Tim Oliver's Death List
Issue 144, November 2015
Meet Tim Oliver, a minerals engineer in Arizona, who maintains a death-list of new projects showing signs of a potentially fatal engineering defect.
Oliver advises companies, ironing-out difficulties before they multiply, but he is also used as an on-call engineer to some of the largest mining investors in the US, to ferret out flaws in a project's engineering. Talking in gallons per minute and tonnes per day, he says investors take “a leap of faith” when it comes to engineering.
“I see so many supposedly crack investors that do the stupidest things,” he says. “They all hire geologists, but nobody looks at the engineering.” Investors “just figure that if an engineer stamped it and I don't understand it, it must be okay.”
All too often that is not the case. In June, Rubicon Minerals poured its first gold bar from its Phoenix underground gold mine in Canada's Red Lake district, but on Tuesday, its shares tanked 55 per cent after the company suspended Phoenix, saying it “requires additional analysis.”
The “much ballyhooed June gold pour was just a show,” Oliver believes. “Rubicon managed to choke enough ore through the grinding mill to collect sufficient gravity concentrates to stage a gold pour.” Rubicon maintains that its mill commissioning is complete, but Oliver's analysis of its public filings suggests the mill has only run for around 20 days in the last 5 months.
The company was high on Oliver's watch list; he was calling Phoenix “toast” in early October. So where else is he looking?

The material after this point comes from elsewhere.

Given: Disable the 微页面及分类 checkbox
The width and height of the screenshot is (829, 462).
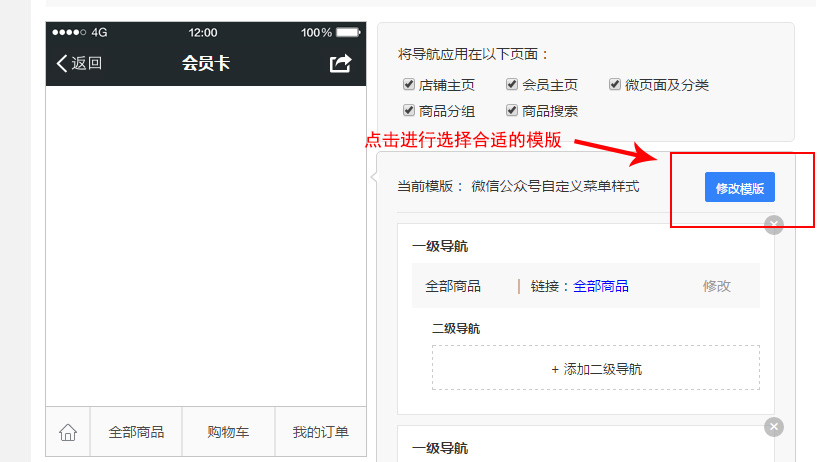Looking at the screenshot, I should pyautogui.click(x=615, y=85).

Valued at C$55m ($42m), Largo Resources reported record daily production in August at its Maracas vanadium mine in Brazil, but the mine is burning cash and is chronically behind schedule.

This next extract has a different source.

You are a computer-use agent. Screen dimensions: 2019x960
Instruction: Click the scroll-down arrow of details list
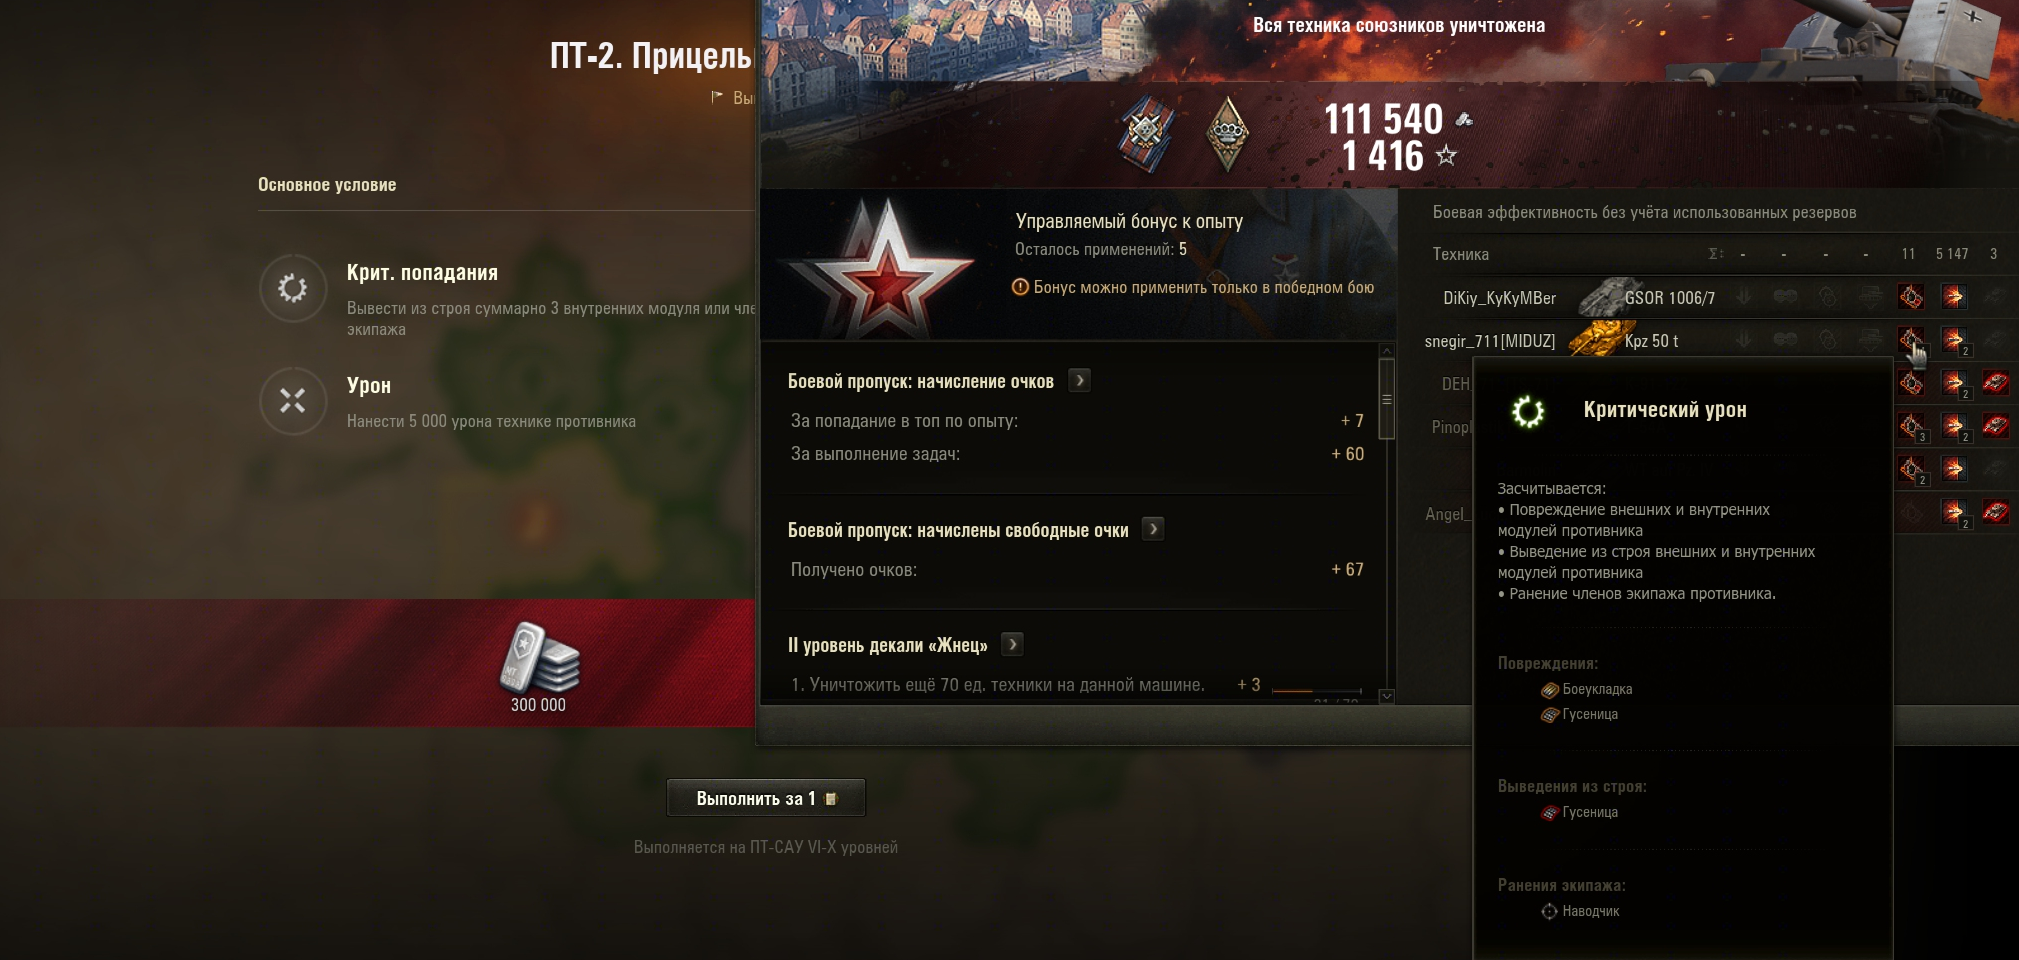1386,696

Construction began in 2012, but Maracas has failed to sustain nameplate capacity and ramp-up remains incomplete. Last month, its CEO Mark Smith admitted the operation is facing a catalogue of engineering failures, forcing it to replace key parts, including tanks and conveyers.
Like Rubicon Minerals, to avoid the cost of a detailed engineering assessment, Largo built the mine off a preliminary economic assessment, or PEA, which Oliver describes as little more than a “guess” at a cost estimate. The “single biggest sin in mine development”, he says, is “building a project without adequate engineering... The construction itself doesn't lie.”
Cut corners, bullish assumptions and rose-tinted reports designed to push projects passed boards are just some of the problems behind mine construction that barely get reported to the stock exchange, yet have the power to sink a company.